Give back exactly the lines starting at the one with "Click the Trillium" and ending at the last line of the data below. Pictures are not part of the copy.

▶ **INPUT DATA**
——————————

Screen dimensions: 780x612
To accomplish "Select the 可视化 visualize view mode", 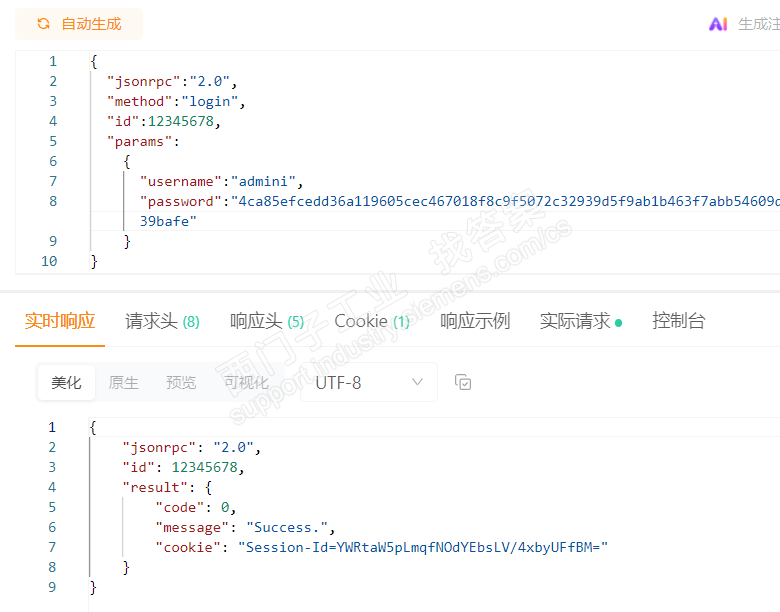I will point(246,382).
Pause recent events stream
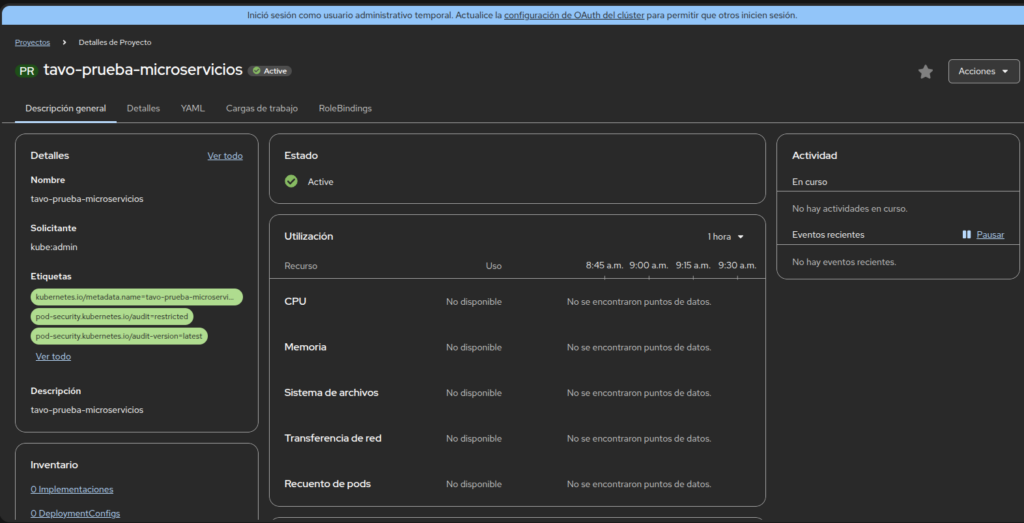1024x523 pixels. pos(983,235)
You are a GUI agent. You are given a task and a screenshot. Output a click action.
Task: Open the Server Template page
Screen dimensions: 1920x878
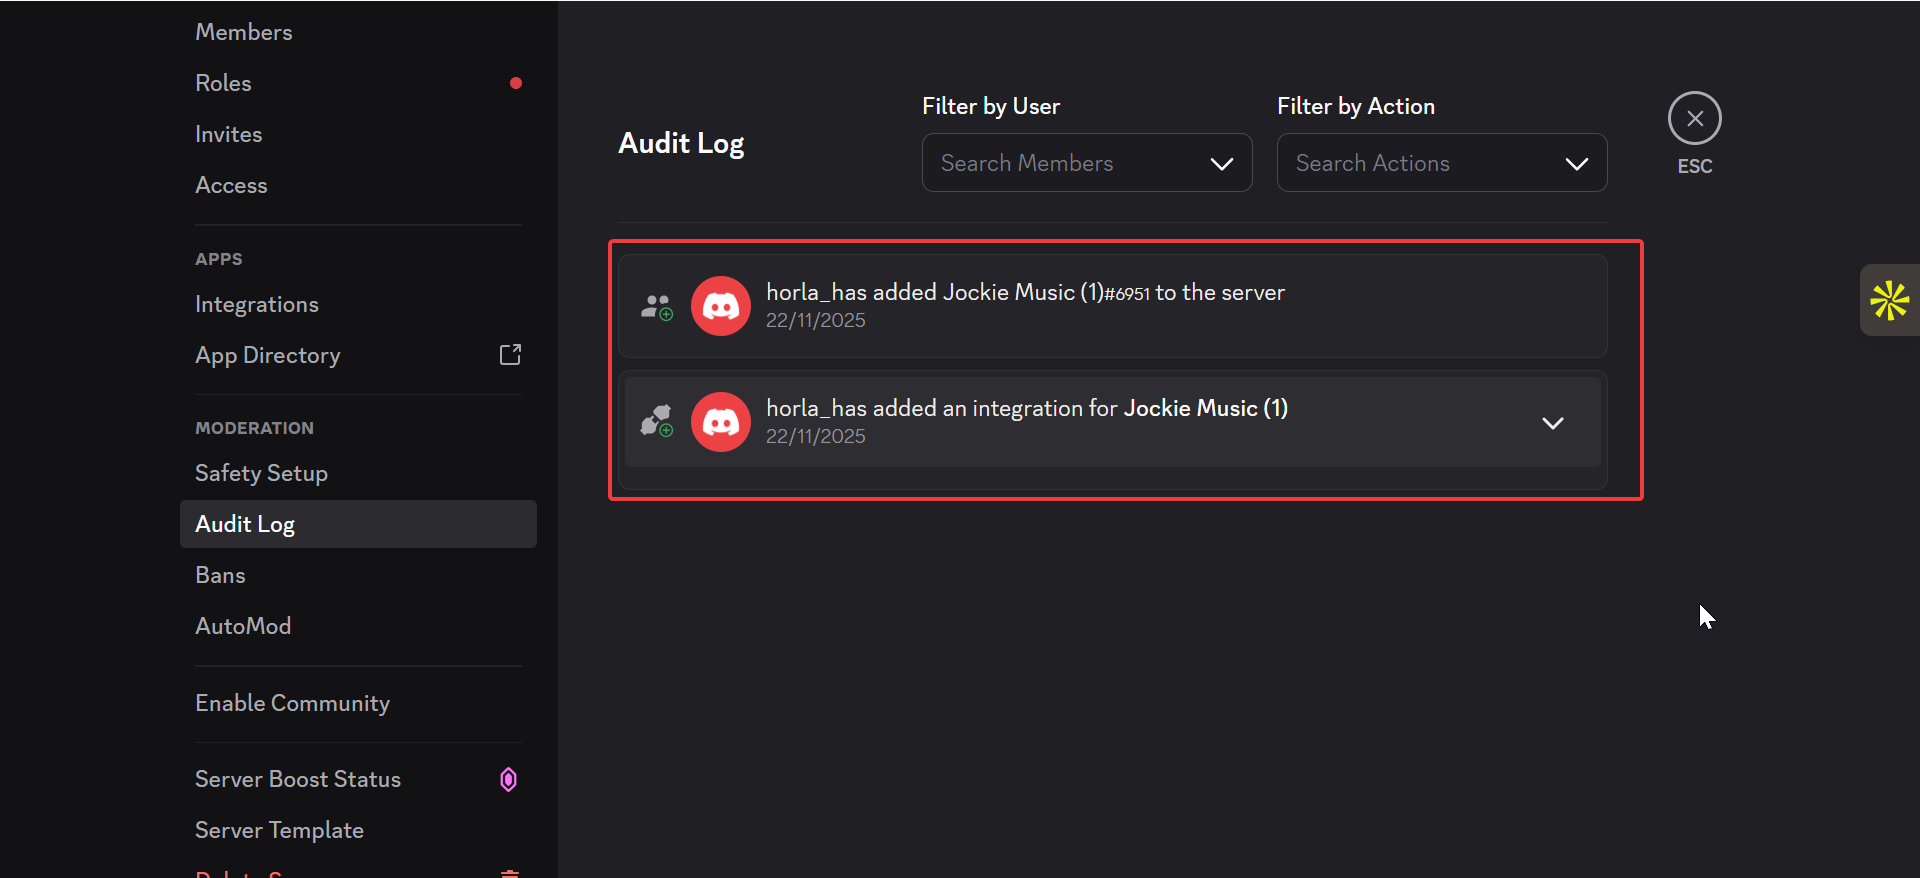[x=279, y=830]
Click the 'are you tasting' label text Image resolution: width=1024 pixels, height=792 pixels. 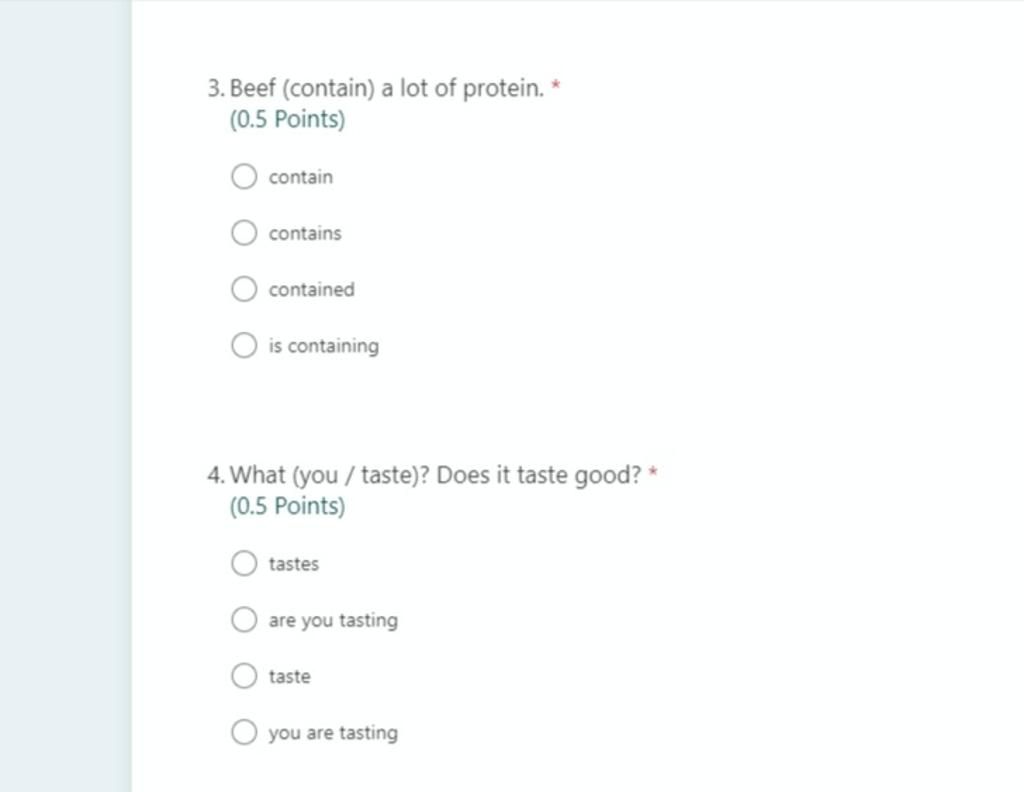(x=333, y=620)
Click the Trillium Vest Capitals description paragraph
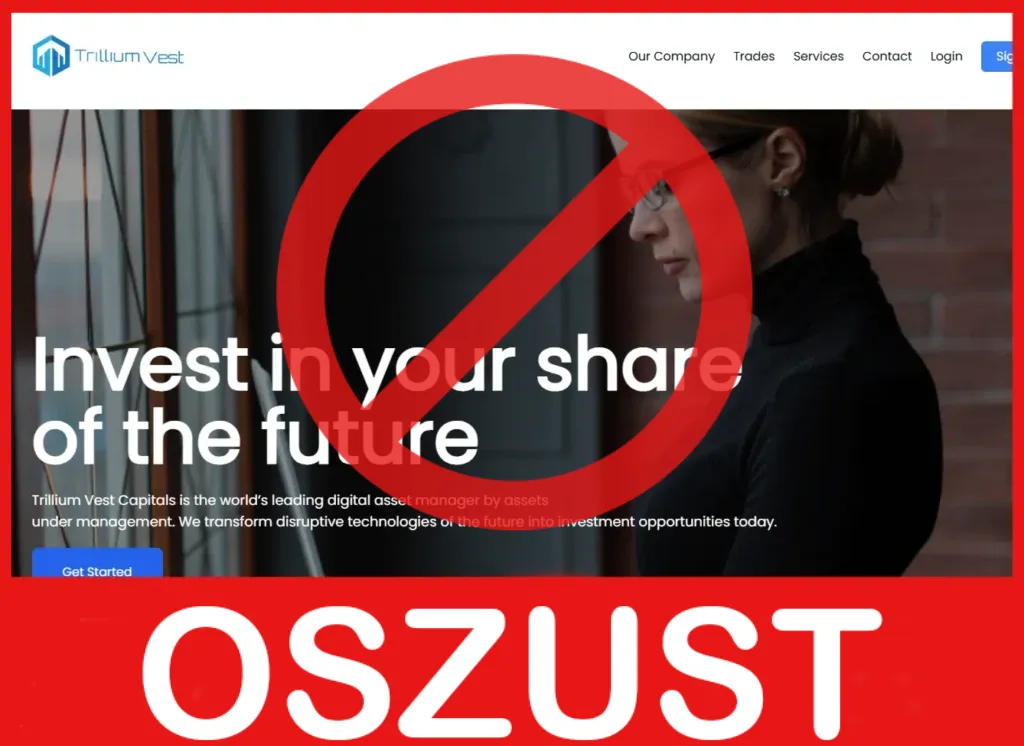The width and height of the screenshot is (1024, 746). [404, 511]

——————————

▶ **PROBLEM SOLUTION**
Click the Trillium Vest Capitals description paragraph
The width and height of the screenshot is (1024, 746). [404, 511]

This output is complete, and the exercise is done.